Le ministère de la Santé veut aider les fumeurs à arrêter

    lundi 15 mai 2017

    Cigarette tabac

    En Polynésie, les maladies liées au tabagisme sont responsables d’au moins un tiers des décès avant l’âge de 65 ans. (© DR)

    Le constat affole les autorités de santé du Pays. L’entrée dans le tabagisme avant 12 ans est passée en 20 ans de 33  % à 50 %. Pour le docteur Brugiroux, il n’y a qu’une seule solution : devenir drastique.

    “Il ne devrait plus y avoir un seul gamin de moins de 18 ans qui puisse acheter un paquet de clopes. Ici, les jeunes fument leur première cigarette à 7 ou 8 ans. Les cancers du poumon se développent beaucoup plus tôt, presque 10 ans plus tôt qu’en métropole à cause de la précocité du tabagisme. C’est ça, la gravité du problème”, tempête-t-il.

    D’autres chiffres sont tout aussi alarmants. En effet, en Polynésie, les maladies liées au tabagisme sont responsables d’au moins un tiers des décès avant l’âge de 65 ans.

    Si le Pays a déjà réagi en 2009, avec l’adoption de la loi de Pays contre l’abus du tabac et le tabagisme, en interdisant de fumer dans les lieux publics, en empêchant toutes les formes de publicité et en imposant la présence de messages sanitaires sur les paquets de cigarettes, d’autres mesures doivent continuer d’être mises en place.

    Des taxations sur le tabac ont certes déjà été appliquées, avec des hausses de prix en 2006, en 2013 et en 2014, mais en 2017, les autorités du Pays ont décidé de frapper encore plus fort, en impactant réellement le portefeuille des fumeurs.

    Depuis le 1er avril, le prix des cigarettes et du tabac à rouler a subi une augmentation exemplaire de près de 38,7 %.

    Avec cette mesure, tous les paquets et tabac à rouler ont franchi la barre des 1 000 F. Des tarifs finalement équivalent à ceux appliqués par la Nouvelle-Calédonie, car jusqu’alors la Polynésie était le seul pays du Pacifique à avoir des prix aussi bas.

    Pour aider les fumeurs à prendre conscience du danger qu’ils courent et qu’ils font courir à leurs proches, le ministère et la direction de la Santé ont décidé d’accompagner cette mesure de campagnes d’aide à l’arrêt du tabac pour réduire de manière significative le nombre de fumeurs.

    Pour la deuxième année consécutive, et à l’approche de la journée sans tabac, qui aura lieu le 31 mai, le gouvernement a décidé de relancer la Semaine sans tabac.

    Du lundi 29 mai au lundi 2 juin, la direction de la santé via son réseau de structures de santé et par le biais de personnels de santé publique formés aux méthodes d’entretien motivationnel appliquées lors des consultations de tabacologie, va aider les fumeurs qui le veulent à arrêter de fumer.

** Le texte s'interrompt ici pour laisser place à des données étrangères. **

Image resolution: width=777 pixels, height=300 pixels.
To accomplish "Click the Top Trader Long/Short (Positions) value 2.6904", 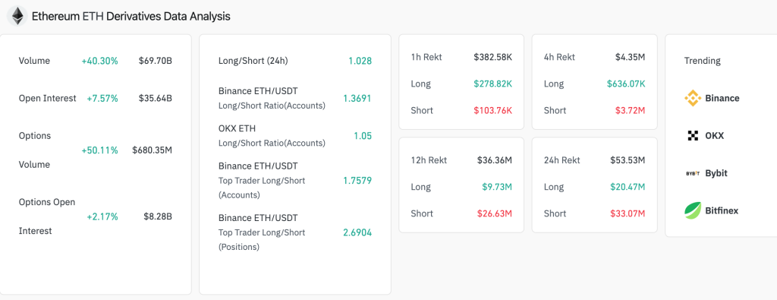I will pos(357,232).
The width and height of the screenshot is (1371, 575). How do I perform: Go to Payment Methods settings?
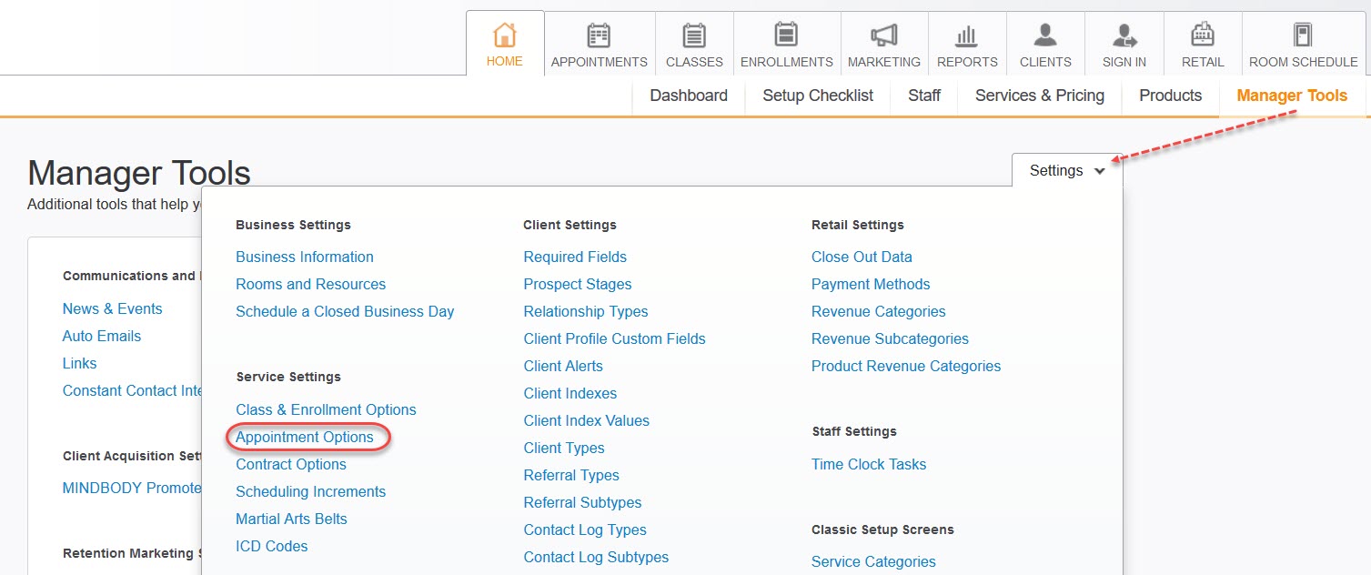point(871,285)
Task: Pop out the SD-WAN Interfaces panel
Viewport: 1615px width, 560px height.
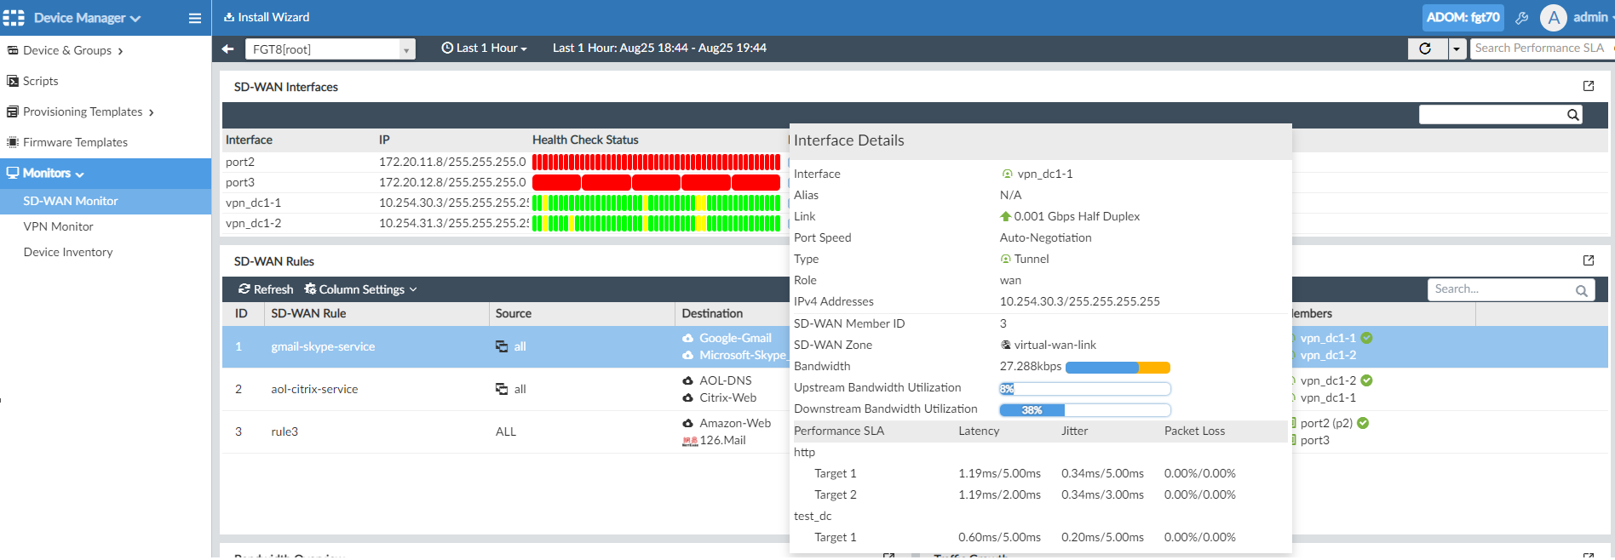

    “Aujourd’hui, la plupart des fumeurs connaissent les risques auxquels ils s’exposent. L’arrêt du tabac n’en reste pas moins un pas difficile à franchir. Pour preuve, ils sont plus de 60 % à exprimer le souhait d’arrêter. Mais cesser de fumer est un changement de comportement.  La décision de passer à l’acte résulte d’un long processus qui débute par la motivation. Cela nécessite aussi de dédramatiser les craintes du sevrage, de bien connaitre sa relation avec la cigarette et de trouver la ou les bonnes raisons qui vont déclencher l’envie de renoncer”, assure-t-on au bureau des programmes de prévention de la direction de la santé.

    Le dispositif d’information et d’accompagnement personnalisé de l’arrêt du tabac va donc permettre aux fumeurs de faire le point sur leur consommation, de réfléchir à leur principale motivation à s’arrêter et à accompagner ceux qui le souhaiteront dans leur sevrage.